* [DATA EXTRACT]
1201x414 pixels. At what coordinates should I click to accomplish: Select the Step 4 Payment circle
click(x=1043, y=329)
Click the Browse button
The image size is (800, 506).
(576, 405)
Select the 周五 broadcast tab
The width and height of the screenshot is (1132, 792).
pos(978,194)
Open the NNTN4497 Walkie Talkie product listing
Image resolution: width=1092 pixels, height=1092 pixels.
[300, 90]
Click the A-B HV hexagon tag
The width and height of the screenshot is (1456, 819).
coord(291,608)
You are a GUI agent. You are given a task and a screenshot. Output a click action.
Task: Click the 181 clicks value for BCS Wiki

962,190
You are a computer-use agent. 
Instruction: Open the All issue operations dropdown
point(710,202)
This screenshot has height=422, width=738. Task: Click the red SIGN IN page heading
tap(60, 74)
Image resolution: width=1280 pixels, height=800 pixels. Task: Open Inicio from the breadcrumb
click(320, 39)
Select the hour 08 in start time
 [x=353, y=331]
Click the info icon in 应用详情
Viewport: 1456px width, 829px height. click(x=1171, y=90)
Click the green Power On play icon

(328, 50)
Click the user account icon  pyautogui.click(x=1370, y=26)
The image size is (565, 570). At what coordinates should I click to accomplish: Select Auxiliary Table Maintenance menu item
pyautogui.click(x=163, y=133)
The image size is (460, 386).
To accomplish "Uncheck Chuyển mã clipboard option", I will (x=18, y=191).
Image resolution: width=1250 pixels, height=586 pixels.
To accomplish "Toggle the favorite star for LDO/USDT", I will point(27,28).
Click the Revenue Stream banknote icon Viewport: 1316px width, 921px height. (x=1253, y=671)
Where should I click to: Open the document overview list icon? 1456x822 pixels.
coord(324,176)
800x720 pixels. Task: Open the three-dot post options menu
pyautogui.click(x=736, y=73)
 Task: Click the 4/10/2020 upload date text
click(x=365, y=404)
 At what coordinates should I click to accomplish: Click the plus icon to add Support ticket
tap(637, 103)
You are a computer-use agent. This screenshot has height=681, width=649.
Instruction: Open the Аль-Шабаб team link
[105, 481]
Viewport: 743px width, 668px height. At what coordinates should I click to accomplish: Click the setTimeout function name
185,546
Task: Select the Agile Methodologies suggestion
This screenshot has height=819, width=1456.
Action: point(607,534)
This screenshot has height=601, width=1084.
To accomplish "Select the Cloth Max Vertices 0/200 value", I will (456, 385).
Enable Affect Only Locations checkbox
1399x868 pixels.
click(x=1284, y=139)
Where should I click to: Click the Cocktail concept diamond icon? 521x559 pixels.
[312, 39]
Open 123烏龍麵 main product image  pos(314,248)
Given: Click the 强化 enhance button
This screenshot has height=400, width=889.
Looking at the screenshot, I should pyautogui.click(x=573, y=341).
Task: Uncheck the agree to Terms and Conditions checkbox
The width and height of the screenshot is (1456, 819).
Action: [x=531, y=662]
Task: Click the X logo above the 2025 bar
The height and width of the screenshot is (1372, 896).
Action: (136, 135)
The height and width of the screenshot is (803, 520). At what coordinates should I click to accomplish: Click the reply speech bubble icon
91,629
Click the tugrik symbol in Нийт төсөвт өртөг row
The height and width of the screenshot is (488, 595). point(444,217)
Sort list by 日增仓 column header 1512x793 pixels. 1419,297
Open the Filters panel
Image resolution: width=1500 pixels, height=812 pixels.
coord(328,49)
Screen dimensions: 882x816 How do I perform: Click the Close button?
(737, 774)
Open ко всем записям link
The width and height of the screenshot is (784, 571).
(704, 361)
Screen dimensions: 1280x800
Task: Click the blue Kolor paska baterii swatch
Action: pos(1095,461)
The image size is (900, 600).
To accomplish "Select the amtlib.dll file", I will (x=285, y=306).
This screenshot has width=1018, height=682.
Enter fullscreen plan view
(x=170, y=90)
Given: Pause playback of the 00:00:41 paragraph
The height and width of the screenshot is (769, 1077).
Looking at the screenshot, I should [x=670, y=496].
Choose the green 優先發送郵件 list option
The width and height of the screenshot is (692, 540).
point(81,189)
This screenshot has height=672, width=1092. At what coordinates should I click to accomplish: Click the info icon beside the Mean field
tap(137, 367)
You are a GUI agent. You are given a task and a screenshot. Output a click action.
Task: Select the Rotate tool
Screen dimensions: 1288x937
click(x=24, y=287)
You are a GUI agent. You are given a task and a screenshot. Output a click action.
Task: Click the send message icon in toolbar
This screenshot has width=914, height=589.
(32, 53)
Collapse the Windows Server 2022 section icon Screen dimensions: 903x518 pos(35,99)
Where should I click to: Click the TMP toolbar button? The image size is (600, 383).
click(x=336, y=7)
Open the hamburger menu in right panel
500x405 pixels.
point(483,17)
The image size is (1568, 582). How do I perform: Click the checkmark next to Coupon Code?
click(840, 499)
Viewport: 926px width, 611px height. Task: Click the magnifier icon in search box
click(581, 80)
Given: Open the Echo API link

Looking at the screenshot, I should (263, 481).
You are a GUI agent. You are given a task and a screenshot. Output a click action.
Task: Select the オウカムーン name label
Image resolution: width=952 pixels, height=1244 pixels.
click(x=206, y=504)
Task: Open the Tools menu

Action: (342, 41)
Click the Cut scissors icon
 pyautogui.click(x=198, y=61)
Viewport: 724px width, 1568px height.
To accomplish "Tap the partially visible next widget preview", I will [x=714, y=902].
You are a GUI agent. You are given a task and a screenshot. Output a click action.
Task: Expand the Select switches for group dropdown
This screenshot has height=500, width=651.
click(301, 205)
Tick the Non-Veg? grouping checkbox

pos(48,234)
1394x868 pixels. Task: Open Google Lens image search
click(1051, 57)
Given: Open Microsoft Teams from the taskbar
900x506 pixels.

* [PROBLEM STATEMENT] Return all of the data above verbatim, line for line, without adding, dropping, or changing anything.

* [ANSWER FOR THE TASK]
1201x414 pixels. At what coordinates should I click to accomplish: Select the Step 4 Payment circle
click(x=1043, y=329)
Click the Browse button
The image size is (800, 506).
(576, 405)
Select the 周五 broadcast tab
The width and height of the screenshot is (1132, 792).
pos(978,194)
Open the NNTN4497 Walkie Talkie product listing
Image resolution: width=1092 pixels, height=1092 pixels.
[300, 90]
Click the A-B HV hexagon tag
The width and height of the screenshot is (1456, 819).
coord(291,608)
You are a GUI agent. You are given a task and a screenshot. Output a click action.
Task: Click the 181 clicks value for BCS Wiki

962,190
You are a computer-use agent. 
Instruction: Open the All issue operations dropdown
point(710,202)
This screenshot has height=422, width=738. Task: Click the red SIGN IN page heading
tap(60, 74)
Image resolution: width=1280 pixels, height=800 pixels. Task: Open Inicio from the breadcrumb
click(320, 39)
Select the hour 08 in start time
 [x=353, y=331]
Click the info icon in 应用详情
Viewport: 1456px width, 829px height. click(x=1171, y=90)
Click the green Power On play icon

(328, 50)
Click the user account icon  pyautogui.click(x=1370, y=26)
The image size is (565, 570). At what coordinates should I click to accomplish: Select Auxiliary Table Maintenance menu item
pyautogui.click(x=163, y=133)
The image size is (460, 386).
To accomplish "Uncheck Chuyển mã clipboard option", I will (x=18, y=191).
Image resolution: width=1250 pixels, height=586 pixels.
To accomplish "Toggle the favorite star for LDO/USDT", I will point(27,28).
Click the Revenue Stream banknote icon Viewport: 1316px width, 921px height. (x=1253, y=671)
Where should I click to: Open the document overview list icon? 1456x822 pixels.
coord(324,176)
800x720 pixels. Task: Open the three-dot post options menu
pyautogui.click(x=736, y=73)
 Task: Click the 4/10/2020 upload date text
click(x=365, y=404)
 At what coordinates should I click to accomplish: Click the plus icon to add Support ticket
tap(637, 103)
You are a computer-use agent. This screenshot has height=681, width=649.
Instruction: Open the Аль-Шабаб team link
[105, 481]
Viewport: 743px width, 668px height. At what coordinates should I click to accomplish: Click the setTimeout function name
185,546
Task: Select the Agile Methodologies suggestion
This screenshot has height=819, width=1456.
Action: point(607,534)
This screenshot has height=601, width=1084.
To accomplish "Select the Cloth Max Vertices 0/200 value", I will (456, 385).
Enable Affect Only Locations checkbox
1399x868 pixels.
click(x=1284, y=139)
Where should I click to: Click the Cocktail concept diamond icon? 521x559 pixels.
[312, 39]
Open 123烏龍麵 main product image  pos(314,248)
Given: Click the 强化 enhance button
This screenshot has height=400, width=889.
Looking at the screenshot, I should pyautogui.click(x=573, y=341).
Task: Uncheck the agree to Terms and Conditions checkbox
The width and height of the screenshot is (1456, 819).
Action: [x=531, y=662]
Task: Click the X logo above the 2025 bar
The height and width of the screenshot is (1372, 896).
Action: (136, 135)
The height and width of the screenshot is (803, 520). At what coordinates should I click to accomplish: Click the reply speech bubble icon
91,629
Click the tugrik symbol in Нийт төсөвт өртөг row
The height and width of the screenshot is (488, 595). point(444,217)
Sort list by 日增仓 column header 1512x793 pixels. 1419,297
Open the Filters panel
Image resolution: width=1500 pixels, height=812 pixels.
coord(328,49)
Screen dimensions: 882x816 How do I perform: Click the Close button?
(737, 774)
Open ко всем записям link
The width and height of the screenshot is (784, 571).
(704, 361)
Screen dimensions: 1280x800
Task: Click the blue Kolor paska baterii swatch
Action: pos(1095,461)
The image size is (900, 600).
To accomplish "Select the amtlib.dll file", I will (x=285, y=306).
This screenshot has width=1018, height=682.
Enter fullscreen plan view
(x=170, y=90)
Given: Pause playback of the 00:00:41 paragraph
The height and width of the screenshot is (769, 1077).
Looking at the screenshot, I should [x=670, y=496].
Choose the green 優先發送郵件 list option
The width and height of the screenshot is (692, 540).
point(81,189)
This screenshot has height=672, width=1092. At what coordinates should I click to accomplish: Click the info icon beside the Mean field
tap(137, 367)
You are a GUI agent. You are given a task and a screenshot. Output a click action.
Task: Select the Rotate tool
Screen dimensions: 1288x937
click(x=24, y=287)
You are a GUI agent. You are given a task and a screenshot. Output a click action.
Task: Click the send message icon in toolbar
This screenshot has width=914, height=589.
(32, 53)
Collapse the Windows Server 2022 section icon Screen dimensions: 903x518 pos(35,99)
Where should I click to: Click the TMP toolbar button? The image size is (600, 383).
click(x=336, y=7)
Open the hamburger menu in right panel
500x405 pixels.
point(483,17)
The image size is (1568, 582). How do I perform: Click the checkmark next to Coupon Code?
click(840, 499)
Viewport: 926px width, 611px height. Task: Click the magnifier icon in search box
click(581, 80)
Given: Open the Echo API link

Looking at the screenshot, I should (263, 481).
You are a GUI agent. You are given a task and a screenshot. Output a click action.
Task: Select the オウカムーン name label
Image resolution: width=952 pixels, height=1244 pixels.
click(x=206, y=504)
Task: Open the Tools menu

Action: (342, 41)
Click the Cut scissors icon
 pyautogui.click(x=198, y=61)
Viewport: 724px width, 1568px height.
To accomplish "Tap the partially visible next widget preview", I will [x=714, y=902].
You are a GUI agent. You are given a task and a screenshot. Output a click action.
Task: Expand the Select switches for group dropdown
This screenshot has height=500, width=651.
click(301, 205)
Tick the Non-Veg? grouping checkbox

pos(48,234)
1394x868 pixels. Task: Open Google Lens image search
click(1051, 57)
Given: Open Microsoft Teams from the taskbar
900x506 pixels.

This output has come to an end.